Professor Will Huhn at The Akron Law Café made some interesting observations about the Court and Obama’s verbal scowl. In setting up the argument that Congress has the constitutional power to enact economic legislation, he quoted Justice Kennedy’s query to Solicitor Verrilli:

At oral argument last week in the health care case Justice Kennedy made the following remarkable proposals about the presumption of constitutionality:

Could you help — help me with this. Assume for the moment — you may disagree. Assume for the moment that this is unprecedented, this is a step beyond what our cases have allowed, the affirmative duty to act to go into commerce. If that is so, do you not have a heavy burden of justification?

I understand that we must presume laws are constitutional, but, even so, when you are changing the relation of the individual to the government in this, what we can stipulate is, I think, a unique way, do you not have a heavy burden of justification to show authorization under the Constitution?

The answer to both questions is NO. Justice Kennedy’s proposed view of the role of the Judicial Branch violates the Separation of Powers.

The Legislative Branch enacts legislation. The Judicial Branch ascertains the meaning of laws and determines whether they are constitutional. In interpreting a statute the courts must defer to the intent of the legislature.
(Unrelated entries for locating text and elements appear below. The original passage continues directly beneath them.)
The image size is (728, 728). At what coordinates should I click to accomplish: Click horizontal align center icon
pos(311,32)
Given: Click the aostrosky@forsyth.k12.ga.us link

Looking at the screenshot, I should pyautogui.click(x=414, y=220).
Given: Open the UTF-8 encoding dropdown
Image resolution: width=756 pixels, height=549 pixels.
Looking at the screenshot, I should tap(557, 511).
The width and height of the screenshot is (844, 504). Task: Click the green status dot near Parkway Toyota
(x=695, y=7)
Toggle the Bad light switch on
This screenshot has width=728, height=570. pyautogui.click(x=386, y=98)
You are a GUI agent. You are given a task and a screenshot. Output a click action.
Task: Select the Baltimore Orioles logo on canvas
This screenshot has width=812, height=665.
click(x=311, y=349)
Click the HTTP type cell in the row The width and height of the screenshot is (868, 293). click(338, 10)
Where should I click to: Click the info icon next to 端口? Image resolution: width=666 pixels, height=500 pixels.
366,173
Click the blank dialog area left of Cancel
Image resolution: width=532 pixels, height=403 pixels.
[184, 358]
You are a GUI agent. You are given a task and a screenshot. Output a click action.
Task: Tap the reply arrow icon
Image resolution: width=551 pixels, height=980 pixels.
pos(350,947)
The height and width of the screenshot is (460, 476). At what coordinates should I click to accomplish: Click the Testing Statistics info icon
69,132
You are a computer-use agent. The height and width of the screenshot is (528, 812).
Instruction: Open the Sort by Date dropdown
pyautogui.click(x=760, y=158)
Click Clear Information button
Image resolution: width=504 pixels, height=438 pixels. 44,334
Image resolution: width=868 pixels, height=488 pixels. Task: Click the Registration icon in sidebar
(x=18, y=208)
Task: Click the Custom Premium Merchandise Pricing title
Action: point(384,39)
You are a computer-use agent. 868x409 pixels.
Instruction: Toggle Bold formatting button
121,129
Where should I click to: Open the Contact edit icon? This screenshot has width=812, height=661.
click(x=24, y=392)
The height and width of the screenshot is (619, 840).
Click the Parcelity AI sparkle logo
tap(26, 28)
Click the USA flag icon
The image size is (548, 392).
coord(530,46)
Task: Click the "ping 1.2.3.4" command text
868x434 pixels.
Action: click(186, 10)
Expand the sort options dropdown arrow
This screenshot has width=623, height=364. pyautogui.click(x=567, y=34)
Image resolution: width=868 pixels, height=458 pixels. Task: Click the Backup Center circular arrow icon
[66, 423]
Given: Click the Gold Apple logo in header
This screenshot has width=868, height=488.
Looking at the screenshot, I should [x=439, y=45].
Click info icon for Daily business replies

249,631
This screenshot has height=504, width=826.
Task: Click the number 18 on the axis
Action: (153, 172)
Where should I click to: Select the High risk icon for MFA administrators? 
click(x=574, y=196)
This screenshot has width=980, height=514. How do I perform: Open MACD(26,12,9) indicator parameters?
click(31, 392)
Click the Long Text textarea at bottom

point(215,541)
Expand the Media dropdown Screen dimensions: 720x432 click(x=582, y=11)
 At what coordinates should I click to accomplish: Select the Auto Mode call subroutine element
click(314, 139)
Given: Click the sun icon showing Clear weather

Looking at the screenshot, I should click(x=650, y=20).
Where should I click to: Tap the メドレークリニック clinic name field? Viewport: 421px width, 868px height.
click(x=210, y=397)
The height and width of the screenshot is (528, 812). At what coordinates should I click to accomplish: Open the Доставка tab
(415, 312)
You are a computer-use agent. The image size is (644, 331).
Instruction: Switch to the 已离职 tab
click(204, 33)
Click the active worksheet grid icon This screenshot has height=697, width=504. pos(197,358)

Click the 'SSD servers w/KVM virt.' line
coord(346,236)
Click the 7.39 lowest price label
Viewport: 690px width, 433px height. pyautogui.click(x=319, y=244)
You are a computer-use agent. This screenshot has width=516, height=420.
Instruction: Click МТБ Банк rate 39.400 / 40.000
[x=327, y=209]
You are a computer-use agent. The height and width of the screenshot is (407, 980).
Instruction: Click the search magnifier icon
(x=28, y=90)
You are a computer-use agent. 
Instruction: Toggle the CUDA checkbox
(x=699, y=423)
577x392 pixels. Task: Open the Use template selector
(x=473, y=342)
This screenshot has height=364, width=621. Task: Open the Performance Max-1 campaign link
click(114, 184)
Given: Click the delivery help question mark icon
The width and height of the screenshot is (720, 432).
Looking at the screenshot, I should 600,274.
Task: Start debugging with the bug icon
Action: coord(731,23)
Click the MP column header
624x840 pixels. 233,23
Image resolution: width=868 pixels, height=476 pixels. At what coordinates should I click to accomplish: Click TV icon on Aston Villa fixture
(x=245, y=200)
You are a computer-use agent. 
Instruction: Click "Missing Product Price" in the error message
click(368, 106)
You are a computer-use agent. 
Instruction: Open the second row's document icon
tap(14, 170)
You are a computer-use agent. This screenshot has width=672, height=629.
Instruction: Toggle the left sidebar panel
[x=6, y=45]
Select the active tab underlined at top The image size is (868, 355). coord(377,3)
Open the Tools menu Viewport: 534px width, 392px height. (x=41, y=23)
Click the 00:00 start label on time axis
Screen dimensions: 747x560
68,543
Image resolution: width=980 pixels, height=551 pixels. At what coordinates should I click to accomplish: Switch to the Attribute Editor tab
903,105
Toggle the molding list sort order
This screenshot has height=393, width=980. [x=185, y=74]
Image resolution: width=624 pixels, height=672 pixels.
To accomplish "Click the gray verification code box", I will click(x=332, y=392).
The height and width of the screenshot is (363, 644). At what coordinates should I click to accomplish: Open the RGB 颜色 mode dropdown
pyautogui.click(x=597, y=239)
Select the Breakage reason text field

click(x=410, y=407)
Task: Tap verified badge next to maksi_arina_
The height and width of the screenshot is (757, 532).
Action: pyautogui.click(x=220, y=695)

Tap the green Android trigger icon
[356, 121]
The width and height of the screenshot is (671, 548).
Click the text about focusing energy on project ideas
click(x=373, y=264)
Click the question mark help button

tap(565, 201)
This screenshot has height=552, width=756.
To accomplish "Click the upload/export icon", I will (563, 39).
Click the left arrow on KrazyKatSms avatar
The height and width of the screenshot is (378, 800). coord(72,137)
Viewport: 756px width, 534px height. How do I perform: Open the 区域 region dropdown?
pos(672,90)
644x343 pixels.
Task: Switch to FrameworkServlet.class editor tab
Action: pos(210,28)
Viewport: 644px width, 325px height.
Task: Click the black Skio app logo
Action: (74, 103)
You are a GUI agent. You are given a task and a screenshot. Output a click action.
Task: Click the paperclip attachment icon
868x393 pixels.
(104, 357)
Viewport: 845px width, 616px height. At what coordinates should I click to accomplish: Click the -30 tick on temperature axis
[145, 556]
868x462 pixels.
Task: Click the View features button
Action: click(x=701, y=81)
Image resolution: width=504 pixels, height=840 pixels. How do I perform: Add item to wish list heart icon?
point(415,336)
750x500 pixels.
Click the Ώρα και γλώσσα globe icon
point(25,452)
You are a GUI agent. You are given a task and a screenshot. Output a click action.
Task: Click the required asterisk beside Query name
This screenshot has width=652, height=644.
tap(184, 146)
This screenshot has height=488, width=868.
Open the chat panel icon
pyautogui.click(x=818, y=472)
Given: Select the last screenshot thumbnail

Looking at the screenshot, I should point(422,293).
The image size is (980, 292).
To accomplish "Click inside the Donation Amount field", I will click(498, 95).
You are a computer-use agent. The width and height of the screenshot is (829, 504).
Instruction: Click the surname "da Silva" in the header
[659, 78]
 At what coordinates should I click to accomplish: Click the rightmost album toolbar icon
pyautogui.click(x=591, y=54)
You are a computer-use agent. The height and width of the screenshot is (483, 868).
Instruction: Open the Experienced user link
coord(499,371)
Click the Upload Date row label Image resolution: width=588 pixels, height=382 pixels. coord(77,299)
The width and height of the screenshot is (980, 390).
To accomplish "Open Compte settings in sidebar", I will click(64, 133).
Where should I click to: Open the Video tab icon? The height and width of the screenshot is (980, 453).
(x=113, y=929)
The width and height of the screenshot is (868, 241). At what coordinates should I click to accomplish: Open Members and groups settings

The touchstone for statutory interpretation is “the intent of the legislature.” Similarly, in assessing the constitutionality of a statute the courts must presume that it is constitutional.

It used to be that the Supreme Court recognized “economic liberty” as a constitutional right, and frequently struck down laws regulating employers and protecting workers under the theory of “economic substantive due process.” That is no longer the case.

Huhn then lists a number of cases in which the Court upheld the government’s economic policies. Among them:

[R]egulatory legislation affecting ordinary commercial transactions is not to be pronounced unconstitutional unless in the light of the facts made known or generally assumed it is of such a character as to preclude the assumption that it rests upon some rational basis within the knowledge and experience of the legislators. United States v. Carolene Products, 304 U.S. 144, 152 (1938) (Stone, J.) (upholding federal law against challenge under Due Process Clause).


We have returned to the original constitutional proposition that courts do not substitute their social and economic beliefs for the judgment of legislative bodies, who are elected to pass laws. Ferguson v. Skrupa, 372 U.S. 726, 730 (1963) (Black, J.) (unanimous decision) (upholding state law against challenge under Due Process Clause).

On the contrary, Professor Huhn, a meaningful separation of powers would complement the Separation of Church and State by separating the state from the economy. This would ensure the protection of individual rights not only in the realm of an individual’s beliefs, but in the realm of his material existence. This would establish a principle that would override the “knowledge and experience” of legislators – or their profound lack of same – and reflect the “necessary and proper” convictions of a Court charged with upholding a Constitution formulated to protect individual rights.

Lost in all the back-and-forth about the individual mandate, the lawful intent of Congressional legislation, or the intent or interpretations of the Court or the “social and economic beliefs” of its members, is the whole issue of individual rights. The Court’s position should be: An individual’s life is his own, he owns his own life, he rejects any claim on it by others, and does not make claims on the lives of others for any purpose whatsoever. His life is not the government’s or the majority’s to dispose of at will for any reason, regardless of whether he is in a market or out of it, whether he consumes cell phones or broccoli. Or buys or does not purchase health insurance.

Nancy Pelosi can put this in the record: The unconstitutionality of Obamacare is a very serious matter, indeed. Americans have had a chance to see what’s in it. What those who value their life, liberty, property and pursuit of happiness see is: death.

You can’t get more serious than that.